Ganz abgesehen vom Honig sind Bienen essenziell für die Bestäubung von Blüten. «Bestäuber haben einen großen Einfluss auf die weltweite Lebensmittelproduktion», sagte Ex-Landwirtschaftsminister Christian Schmidt (CSU) vergangenen Oktober. In Deutschland wären «vor allem der Obst- und Gemüsebau, aber auch Raps, Sonnenblumen oder Ackerbohnen von einem Ausfall der Bestäubungsleistungen betroffen.»

Apropos Wirtschaft – Welche Folgen hätte das für die Bauern?

Der Deutsche Bauernverband (DBV) ist gegen ein umfassendes Freilandverbot und will etwa Ausnahmen für Zuckerrüben. Ohne Pflanzenschutzmittel könne man weder in der ökologischen noch in der konventionellen Landwirtschaft Qualität und Erträge garantieren, sagte DBV-Präsident Joachim Rukwied. Es sei «eine echte Herausforderung, Alternativen zu entwickeln».

Wer kritisiert das Abstimmungsergebnis noch?

Der Neonikotinoidhersteller Bayer kritisierte das Resultat: «Die Entscheidung wird die Möglichkeiten europäischer Landwirte, gegen verheerende Schädlinge vorzugehen, weiter einschränken». Die EU-Entscheidung sei «ein schlechter Deal für die europäische Landwirtschaft». Der vor kurzem von Chinas Staatskonzern ChemChina gekaufte Basler Agrarkonzern Syngenta zeigte sich enttäuscht. Er stellt das Neonikotinoid Thiamethoxam her. Die Gefahr für Bienen durch die Insektengifte stehe in keinem Verhältnis zu der Notwendigkeit, genügend bezahlbare Nahrungsmittel herzustellen.

Wie steht die deutsche Politik zu Neonikotinoiden?

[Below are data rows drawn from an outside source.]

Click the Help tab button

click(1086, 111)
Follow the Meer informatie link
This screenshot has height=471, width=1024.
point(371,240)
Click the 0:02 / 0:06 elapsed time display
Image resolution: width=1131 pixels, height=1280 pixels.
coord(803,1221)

Bundesagrarministerin Julia Klöckner (CDU) begrüßte das Freilandverbot für die Stoffe Clothianidin, Thiamethoxam und Imidacloprid. «Heute ist ein guter Tag für den Schutz der Bienen in Deutschland und in Europa». Bereits vor dem Votum hatte sie gesagt, was der Biene schade, müsse weg vom Markt. Bundesumweltministerin Svenja Schulze (SPD) betonte, das Artensterben aufzuhalten, «ist eine der zentralen politischen Aufgaben unserer Zeit». Die Entscheidung in Brüssel sei aber nur ein Baustein gegen das Insektensterben. «Ich werde darum in Kürze Eckpunkte für ein Aktionsprogramm zum Insektenschutz vorlegen.»

Grüne, Linke und AfD unterstützten das zuvor angekündigte Abstimmungsverhalten. Der Bundestagsabgeordnete Harald Ebner von den Grünen mahnte jedoch: «Lediglich alte Gifte durch ganz ähnliche neue, genauso gefährliche Stoffe zu ersetzten, wäre Etikettenschwindel.»

Wie beurteilen Naturschutzverbände die Entscheidung?

Die Umweltorganisationen werten das Ergebnis als klaren Sieg, er genüge aber nicht. «Um Bienen und andere wertvolle Insekten dauerhaft zu schützen, müssen wir den Einsatz giftiger Pflanzen- und Insektengifte schnell und drastisch senken», sagte Greenpeace-Agrarexperte Martin Hofstetter.

Was meint die EU-Behörde zu weiteren Neonikotinoiden?

Es gibt weitere Neonikotinoide, die ohne Einschränkung eingesetzt werden können, etwa Thiacloprid und Acetamiprid - letzteres hat laut Efsa ein «geringes Risiko für Bienen». Ein Verbot oder weitere Einschränkungen des Mittels seien daher «weder wissenschaftlich noch rechtlich angebracht».